[ASSIGNMENT] Copy each line below in which the string "computer" appears.

MATERIAL SUPPLIED START

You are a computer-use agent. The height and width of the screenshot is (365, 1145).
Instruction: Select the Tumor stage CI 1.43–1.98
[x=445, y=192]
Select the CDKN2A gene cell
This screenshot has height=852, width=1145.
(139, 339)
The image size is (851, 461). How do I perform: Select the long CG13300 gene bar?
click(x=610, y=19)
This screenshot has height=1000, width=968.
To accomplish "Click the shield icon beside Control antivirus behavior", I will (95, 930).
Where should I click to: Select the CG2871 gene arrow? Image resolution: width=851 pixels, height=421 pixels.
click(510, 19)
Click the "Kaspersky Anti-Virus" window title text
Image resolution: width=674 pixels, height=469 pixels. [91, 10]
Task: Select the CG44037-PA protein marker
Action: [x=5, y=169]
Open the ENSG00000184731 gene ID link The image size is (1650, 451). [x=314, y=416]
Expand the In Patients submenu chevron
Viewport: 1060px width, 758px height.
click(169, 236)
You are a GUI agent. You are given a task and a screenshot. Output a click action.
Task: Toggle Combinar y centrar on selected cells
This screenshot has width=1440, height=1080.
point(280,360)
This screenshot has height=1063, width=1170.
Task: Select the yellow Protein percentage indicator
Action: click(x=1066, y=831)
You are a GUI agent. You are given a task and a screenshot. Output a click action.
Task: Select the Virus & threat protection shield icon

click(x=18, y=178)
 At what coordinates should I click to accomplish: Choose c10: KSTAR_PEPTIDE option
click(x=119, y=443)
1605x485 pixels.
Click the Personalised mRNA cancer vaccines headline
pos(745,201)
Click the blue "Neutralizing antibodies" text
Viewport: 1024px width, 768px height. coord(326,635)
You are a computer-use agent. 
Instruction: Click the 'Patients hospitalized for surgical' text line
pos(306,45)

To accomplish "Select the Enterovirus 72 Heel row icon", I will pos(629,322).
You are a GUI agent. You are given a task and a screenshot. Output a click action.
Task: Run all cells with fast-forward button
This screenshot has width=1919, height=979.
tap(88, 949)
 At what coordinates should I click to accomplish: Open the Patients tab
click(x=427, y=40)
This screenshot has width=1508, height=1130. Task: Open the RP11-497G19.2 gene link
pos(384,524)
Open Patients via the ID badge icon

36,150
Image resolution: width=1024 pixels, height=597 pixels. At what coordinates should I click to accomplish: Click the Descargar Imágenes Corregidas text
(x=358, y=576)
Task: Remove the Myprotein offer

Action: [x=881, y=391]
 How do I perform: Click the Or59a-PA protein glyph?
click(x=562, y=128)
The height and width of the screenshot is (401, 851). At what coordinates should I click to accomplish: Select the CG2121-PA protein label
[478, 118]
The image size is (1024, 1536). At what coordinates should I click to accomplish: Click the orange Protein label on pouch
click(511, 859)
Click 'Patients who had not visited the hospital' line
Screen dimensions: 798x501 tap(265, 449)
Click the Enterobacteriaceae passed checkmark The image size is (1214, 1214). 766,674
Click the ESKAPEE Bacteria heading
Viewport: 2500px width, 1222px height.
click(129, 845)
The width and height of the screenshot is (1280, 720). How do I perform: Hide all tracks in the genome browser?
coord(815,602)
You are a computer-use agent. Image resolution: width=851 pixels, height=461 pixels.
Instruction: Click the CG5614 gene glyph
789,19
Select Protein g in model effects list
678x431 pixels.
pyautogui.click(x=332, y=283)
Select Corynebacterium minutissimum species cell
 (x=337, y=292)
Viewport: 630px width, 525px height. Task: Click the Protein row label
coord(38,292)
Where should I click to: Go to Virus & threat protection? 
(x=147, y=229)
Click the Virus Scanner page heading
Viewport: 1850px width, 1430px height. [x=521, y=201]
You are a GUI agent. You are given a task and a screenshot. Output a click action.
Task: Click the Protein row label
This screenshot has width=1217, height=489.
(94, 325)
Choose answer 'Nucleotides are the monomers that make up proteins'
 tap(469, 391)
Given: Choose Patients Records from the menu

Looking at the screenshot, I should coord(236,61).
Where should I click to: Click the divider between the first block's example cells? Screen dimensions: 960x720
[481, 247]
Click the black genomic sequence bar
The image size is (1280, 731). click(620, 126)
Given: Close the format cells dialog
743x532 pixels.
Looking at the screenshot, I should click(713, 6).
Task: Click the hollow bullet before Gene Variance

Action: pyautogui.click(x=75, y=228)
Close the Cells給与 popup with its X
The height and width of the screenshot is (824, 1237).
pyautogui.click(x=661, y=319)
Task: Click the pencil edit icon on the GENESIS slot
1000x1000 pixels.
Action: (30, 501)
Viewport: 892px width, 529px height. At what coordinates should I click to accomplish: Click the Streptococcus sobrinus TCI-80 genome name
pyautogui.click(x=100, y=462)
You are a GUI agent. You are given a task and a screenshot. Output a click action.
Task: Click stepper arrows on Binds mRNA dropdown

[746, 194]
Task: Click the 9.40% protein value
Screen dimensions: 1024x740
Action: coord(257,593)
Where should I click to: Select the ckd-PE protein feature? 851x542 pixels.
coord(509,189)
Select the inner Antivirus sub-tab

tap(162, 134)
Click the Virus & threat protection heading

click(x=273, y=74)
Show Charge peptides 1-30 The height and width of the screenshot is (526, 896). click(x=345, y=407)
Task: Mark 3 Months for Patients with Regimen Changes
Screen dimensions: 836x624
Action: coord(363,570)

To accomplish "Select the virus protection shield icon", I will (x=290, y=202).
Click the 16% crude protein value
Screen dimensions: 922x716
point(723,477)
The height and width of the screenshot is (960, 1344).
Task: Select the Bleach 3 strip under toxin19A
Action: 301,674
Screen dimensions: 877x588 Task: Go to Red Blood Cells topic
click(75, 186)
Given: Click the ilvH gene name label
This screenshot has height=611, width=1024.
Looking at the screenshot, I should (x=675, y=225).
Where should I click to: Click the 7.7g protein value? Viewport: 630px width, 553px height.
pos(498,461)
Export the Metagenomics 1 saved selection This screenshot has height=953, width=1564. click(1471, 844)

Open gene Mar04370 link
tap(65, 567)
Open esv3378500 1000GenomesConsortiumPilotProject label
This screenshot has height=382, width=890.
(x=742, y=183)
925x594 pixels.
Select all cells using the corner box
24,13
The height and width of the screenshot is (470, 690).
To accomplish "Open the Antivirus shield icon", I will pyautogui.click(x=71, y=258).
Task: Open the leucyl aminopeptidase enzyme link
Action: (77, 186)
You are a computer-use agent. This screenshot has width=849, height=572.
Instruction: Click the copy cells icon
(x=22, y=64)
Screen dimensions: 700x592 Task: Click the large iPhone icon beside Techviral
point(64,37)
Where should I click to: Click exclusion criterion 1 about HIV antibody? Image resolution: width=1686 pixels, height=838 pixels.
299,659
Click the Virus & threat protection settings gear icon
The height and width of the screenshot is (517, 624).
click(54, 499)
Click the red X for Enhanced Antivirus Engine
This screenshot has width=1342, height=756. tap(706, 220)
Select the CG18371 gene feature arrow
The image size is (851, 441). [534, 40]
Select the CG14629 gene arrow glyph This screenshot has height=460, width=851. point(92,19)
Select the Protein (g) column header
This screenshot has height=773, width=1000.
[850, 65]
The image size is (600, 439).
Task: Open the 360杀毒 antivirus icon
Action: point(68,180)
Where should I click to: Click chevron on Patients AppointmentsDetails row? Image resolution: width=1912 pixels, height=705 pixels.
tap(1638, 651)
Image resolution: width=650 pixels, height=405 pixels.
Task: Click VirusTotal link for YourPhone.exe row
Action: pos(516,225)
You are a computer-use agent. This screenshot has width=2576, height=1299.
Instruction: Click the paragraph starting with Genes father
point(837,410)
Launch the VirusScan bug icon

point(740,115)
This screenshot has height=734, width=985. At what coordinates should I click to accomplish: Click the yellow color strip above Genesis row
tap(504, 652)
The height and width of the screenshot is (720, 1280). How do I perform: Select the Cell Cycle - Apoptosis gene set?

MATERIAL SUPPLIED END

[RESPONSE BELOW]
You are a computer-use agent. The height and width of the screenshot is (365, 1145).
You are a computer-use agent. 
You are a computer-use agent. Image resolution: width=851 pixels, height=461 pixels.
You are a computer-use agent. This screenshot has width=849, height=572.
You are a computer-use agent. This screenshot has width=2576, height=1299.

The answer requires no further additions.